The customary procedure to evict a defaulting tenant is to sue in court. The process is very time-consuming for two reasons: (1) before suing, the landlord is required in many cases to go through an administrative procedure that usually grants the tenant grace periods of six months or more; and (2) eviction orders by lower courts are subject to appeals to two higher courts, which lengthens the process to three or more years if the tenant retains the services of a savvy lawyer.
General contract law applies to the lease but is limited by various statutes that protect the tenants. For example, if there is no escalating clause for rent in a lease, the landlord cannot raise it unilaterally without undertaking a lengthy administrative procedure.
Owners and tenants face a standard strict tort liability (custody-based liability) for real estate they own or lease for damage suffered by third parties on their property if the property has played an active role in causing the damage, or for environmental damages.
There are different tax treatments with regard to leasing to individuals or to corporate entities: leases to entities are subject to value-added tax and leases by individual landlords are subject to a 10 per cent withholding tax that is credited toward the landlord's annual income tax.
VII Developments In Practice
2019 saw the materialization of the development of the new tourist area of Miches, in the eastern Dominican Republic, with the bidding and construction in Miches of the Playa Esmeralda Road, which now connects the Coral Highway with all major future tourism and real estate developments in planning for years, including the Club Med Miches, the first top-of-the-line 5-Trident resort in the Americas, which had its soft opening in November 2019, joining Club Med's Exclusive Collection, a selection of the brand's most exclusive properties around the world.
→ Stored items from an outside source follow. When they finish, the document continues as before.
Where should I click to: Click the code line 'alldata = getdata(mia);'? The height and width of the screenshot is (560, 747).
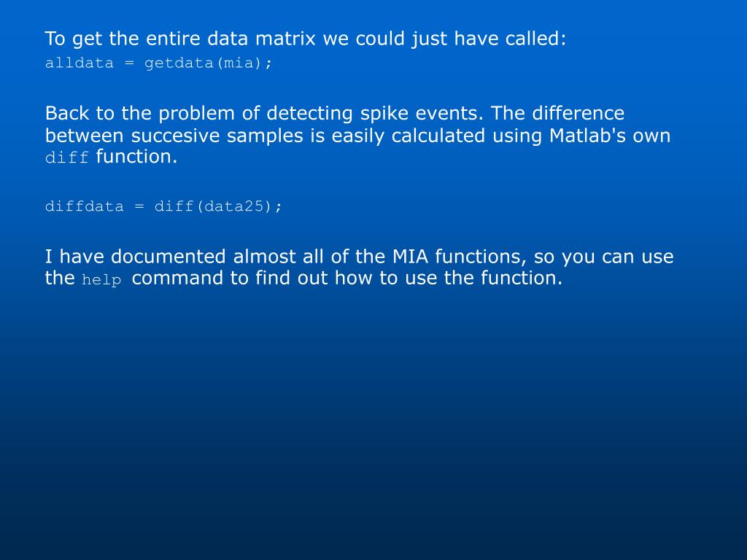(x=158, y=63)
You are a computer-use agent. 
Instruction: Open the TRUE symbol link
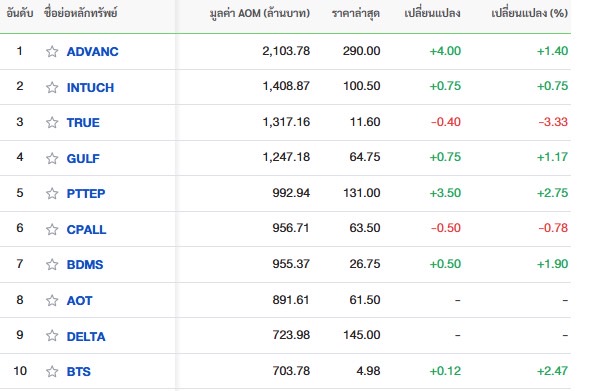tap(83, 122)
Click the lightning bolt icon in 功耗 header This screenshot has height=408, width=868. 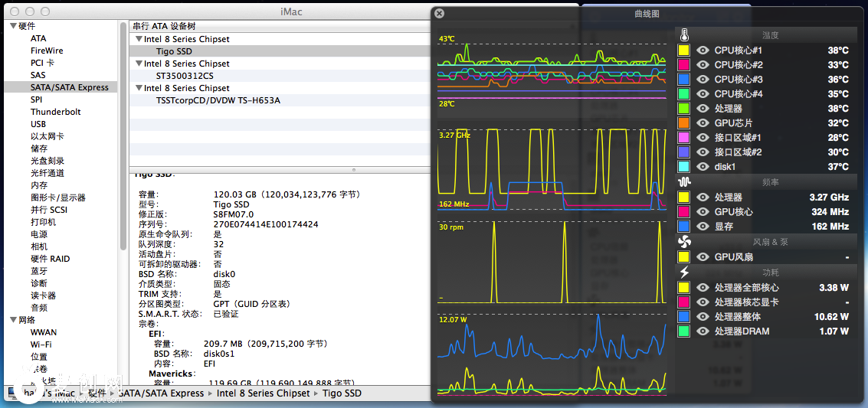(x=684, y=272)
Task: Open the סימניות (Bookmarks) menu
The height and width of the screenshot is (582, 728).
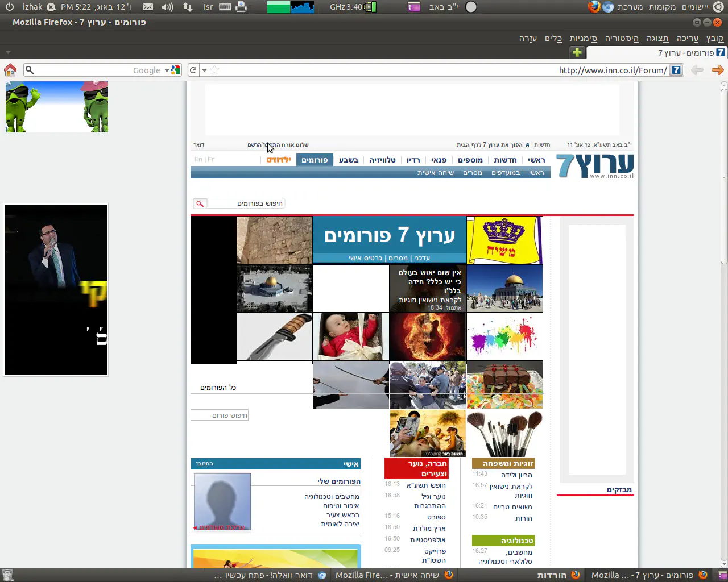Action: click(583, 38)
Of particular interest in this new development was the financing of the project by Pioneer Sociedad Administradora de Fondos, the first investment fund to invest in the Dominican tourism sector, the largest in the Caribbean; also, for the first time, Dominican Pension Funds, the biggest institutional investor in the Dominican Republic, invested in the Dominican tourism industry, through Pioneer, to support the project.
Another landmark development in the real estate sector was the construction of Ciudad Juan Bosch (Juan Bosch City) a megaproject of low-cost housing near Santo Domingo being built under the incentives and regulations established under Law 189-11 on Trusts, the first real evidence of the benefits of the statute for lower-income Dominicans, the model of which has now been replicated in all major cities around the country.
Also of interest has been the introduction of the concept of WeWork to the city of Santo Domingo, in the project called Thrive Dominican Republic, which opened during the first half of 2019. WeWork provides shared workspaces that are subleased to entrepreneurs, freelancers, startups, small businesses, etc. WeWork confirms the trend toward an increase in the development of commercial property in the Dominican Republic.
On the legislative front, the only new development has been the enactment of a new statute on Real Estate Evictions: Law 396-2019, dated 1 October 2019, which will now regulate the granting of public force for real estate eviction purposes.
VIII Outlook And Conclusions
Despite worldwide fears of a major economic slowdown, the continuing growth of the Dominican economy bodes well for the local real estate market in 2019 and 2020. During 2019, projects submitted and approved for tax exemptions under Tourism Incentive Law 158-01 (CONFOTUR) have seen a 65 percent growth year on year. Dominican real estate in all sectors is seen as a very attractive investment in the Caribbean when compared to other destinations in the region. The recent diversification of the market into new areas such as tourism project financing through investment funds, low-cost housing, and housing for the elderly, coupled with increased long-term financing by local banks, is a good indication that the boom will continue.